**What the exercise asks**:
Your output should be the lines from the one with "Task: Click the Advanced list icon" through the end of the entries below, set down word for word and nothing else.

**Excerpted records**:
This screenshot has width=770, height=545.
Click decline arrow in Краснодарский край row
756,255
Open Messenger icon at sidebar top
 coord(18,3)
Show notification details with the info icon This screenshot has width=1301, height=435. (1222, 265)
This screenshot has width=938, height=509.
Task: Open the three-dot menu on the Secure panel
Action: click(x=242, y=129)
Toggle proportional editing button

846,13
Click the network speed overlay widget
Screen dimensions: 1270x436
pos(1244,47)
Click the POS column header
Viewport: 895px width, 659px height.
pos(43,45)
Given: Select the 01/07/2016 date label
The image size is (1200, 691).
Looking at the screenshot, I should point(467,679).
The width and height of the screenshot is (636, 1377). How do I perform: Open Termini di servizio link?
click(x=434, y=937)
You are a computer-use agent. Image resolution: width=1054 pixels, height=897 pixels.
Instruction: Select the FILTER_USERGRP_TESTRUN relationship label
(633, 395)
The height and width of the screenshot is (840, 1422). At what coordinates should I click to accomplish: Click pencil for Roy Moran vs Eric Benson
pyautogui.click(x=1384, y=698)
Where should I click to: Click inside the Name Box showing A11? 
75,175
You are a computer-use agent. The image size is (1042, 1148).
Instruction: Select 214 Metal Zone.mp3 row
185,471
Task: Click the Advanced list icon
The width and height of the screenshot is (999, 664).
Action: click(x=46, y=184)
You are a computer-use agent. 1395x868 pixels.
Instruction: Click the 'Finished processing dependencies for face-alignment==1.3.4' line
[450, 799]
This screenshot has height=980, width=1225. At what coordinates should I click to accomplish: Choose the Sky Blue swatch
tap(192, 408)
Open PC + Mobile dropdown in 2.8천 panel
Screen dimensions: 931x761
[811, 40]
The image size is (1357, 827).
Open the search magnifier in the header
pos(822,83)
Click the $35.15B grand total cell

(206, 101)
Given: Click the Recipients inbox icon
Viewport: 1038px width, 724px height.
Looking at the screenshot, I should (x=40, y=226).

**Result for this task**:
Task: Click the Advanced list icon
The width and height of the screenshot is (999, 664).
Action: click(x=46, y=184)
You are a computer-use agent. 1395x868 pixels.
Instruction: Click the 'Finished processing dependencies for face-alignment==1.3.4' line
[450, 799]
This screenshot has height=980, width=1225. At what coordinates should I click to accomplish: Choose the Sky Blue swatch
tap(192, 408)
Open PC + Mobile dropdown in 2.8천 panel
Screen dimensions: 931x761
[811, 40]
The image size is (1357, 827).
Open the search magnifier in the header
pos(822,83)
Click the $35.15B grand total cell

(206, 101)
Given: Click the Recipients inbox icon
Viewport: 1038px width, 724px height.
Looking at the screenshot, I should (x=40, y=226).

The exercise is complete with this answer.